··· Exercise input

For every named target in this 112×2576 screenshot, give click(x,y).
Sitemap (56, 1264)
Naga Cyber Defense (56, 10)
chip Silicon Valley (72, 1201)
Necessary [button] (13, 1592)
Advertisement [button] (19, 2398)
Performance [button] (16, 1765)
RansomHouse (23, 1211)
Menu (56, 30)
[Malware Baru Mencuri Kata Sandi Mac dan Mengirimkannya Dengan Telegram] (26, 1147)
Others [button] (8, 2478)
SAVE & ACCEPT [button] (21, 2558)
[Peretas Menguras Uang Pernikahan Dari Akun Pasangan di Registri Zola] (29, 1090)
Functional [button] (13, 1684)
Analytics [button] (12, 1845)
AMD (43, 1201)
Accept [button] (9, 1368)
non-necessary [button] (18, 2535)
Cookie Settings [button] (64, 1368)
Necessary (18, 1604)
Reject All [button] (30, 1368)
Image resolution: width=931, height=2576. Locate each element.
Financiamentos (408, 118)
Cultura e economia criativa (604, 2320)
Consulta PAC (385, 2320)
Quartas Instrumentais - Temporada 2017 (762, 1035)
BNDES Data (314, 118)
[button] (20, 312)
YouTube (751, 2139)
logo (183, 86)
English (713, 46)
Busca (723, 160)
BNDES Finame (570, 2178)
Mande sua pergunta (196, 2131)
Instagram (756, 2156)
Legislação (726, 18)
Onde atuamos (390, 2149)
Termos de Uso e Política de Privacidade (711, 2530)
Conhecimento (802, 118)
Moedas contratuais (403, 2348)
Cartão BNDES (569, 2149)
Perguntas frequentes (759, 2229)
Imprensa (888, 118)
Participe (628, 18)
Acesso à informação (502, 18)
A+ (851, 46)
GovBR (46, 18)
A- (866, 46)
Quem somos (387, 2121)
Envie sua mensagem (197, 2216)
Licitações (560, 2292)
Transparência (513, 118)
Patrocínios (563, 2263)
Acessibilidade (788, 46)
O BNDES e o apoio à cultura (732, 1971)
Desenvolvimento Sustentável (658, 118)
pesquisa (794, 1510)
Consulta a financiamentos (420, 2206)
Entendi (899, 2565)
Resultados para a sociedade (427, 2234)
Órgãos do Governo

······

• Directions:
Output the lines above between the one holding "Moedas contratuais (403, 2348)" and the one holding "Consulta a financiamentos (420, 2206)", inclusive, with nothing before or after them.

• Answer to the exercise:
Moedas contratuais (403, 2348)
Cartão BNDES (569, 2149)
Perguntas frequentes (759, 2229)
Imprensa (888, 118)
Participe (628, 18)
Acesso à informação (502, 18)
A+ (851, 46)
GovBR (46, 18)
A- (866, 46)
Quem somos (387, 2121)
Envie sua mensagem (197, 2216)
Licitações (560, 2292)
Transparência (513, 118)
Patrocínios (563, 2263)
Acessibilidade (788, 46)
O BNDES e o apoio à cultura (732, 1971)
Desenvolvimento Sustentável (658, 118)
pesquisa (794, 1510)
Consulta a financiamentos (420, 2206)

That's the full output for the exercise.